(TASK INPUT begins)
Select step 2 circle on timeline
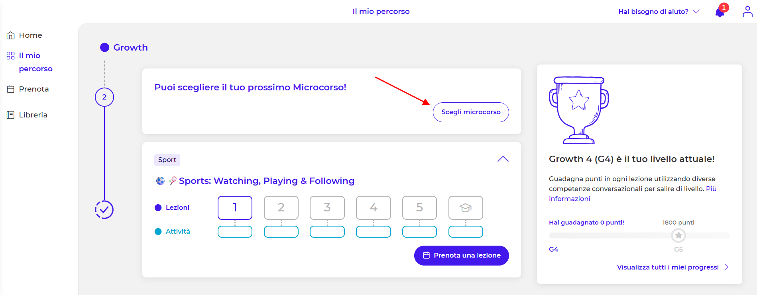Image resolution: width=757 pixels, height=295 pixels. point(104,97)
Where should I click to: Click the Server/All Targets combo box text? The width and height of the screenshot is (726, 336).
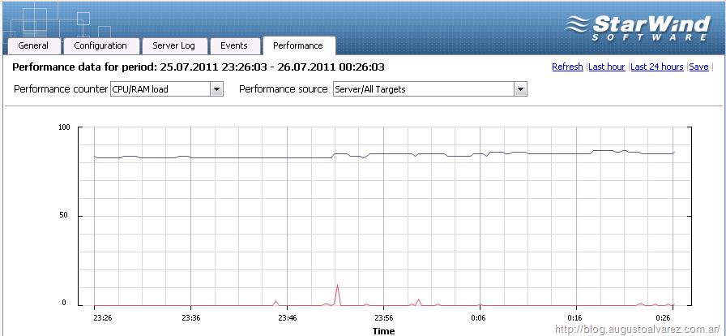tap(423, 89)
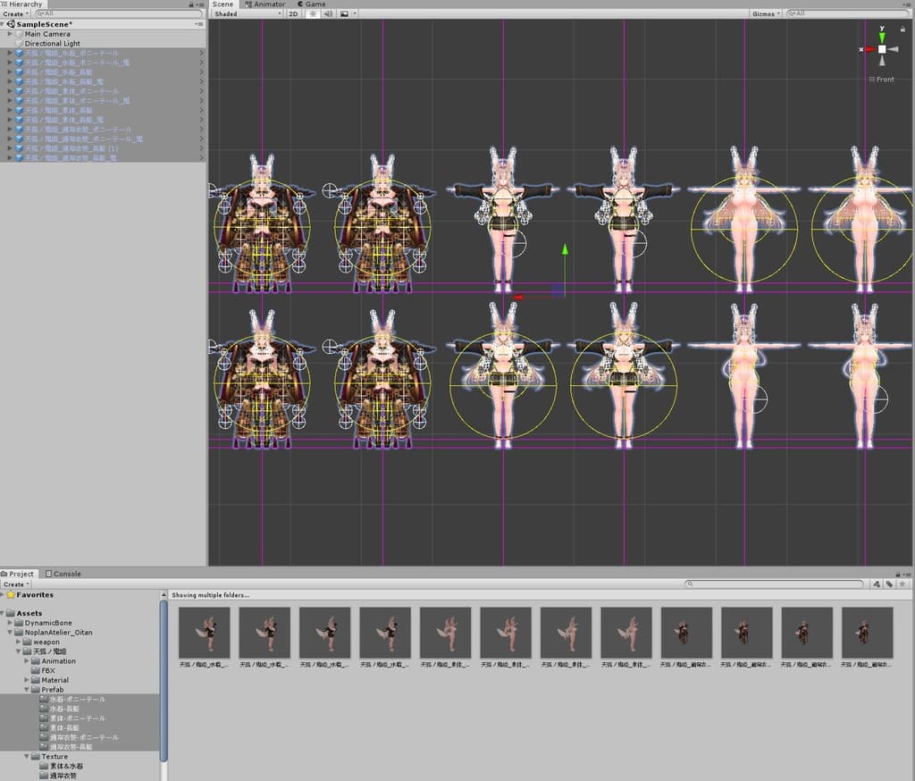Click the Favorites star icon
915x781 pixels.
[x=10, y=595]
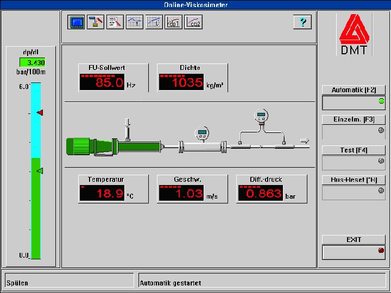This screenshot has width=391, height=293.
Task: Select the Diff.-druck pressure display
Action: [x=261, y=193]

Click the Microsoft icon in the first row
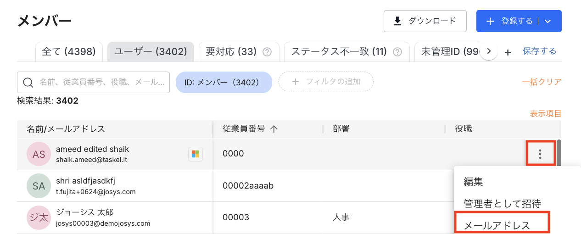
(TASK INPUT ends)
# EXERCISE DETAILS
What is needed is an exact repeat of the lines from the one containing "Where should I" through the last line of the records above, both included, with pictures left out.

# WRITTEN RESPONSE
Where should I click to: Click the Server/All Targets combo box text? The width and height of the screenshot is (726, 336).
tap(423, 89)
Click the Favorites star icon
915x781 pixels.
[x=10, y=595]
This screenshot has width=391, height=293.
Task: Select the Diff.-druck pressure display
Action: [x=261, y=193]

Click the Microsoft icon in the first row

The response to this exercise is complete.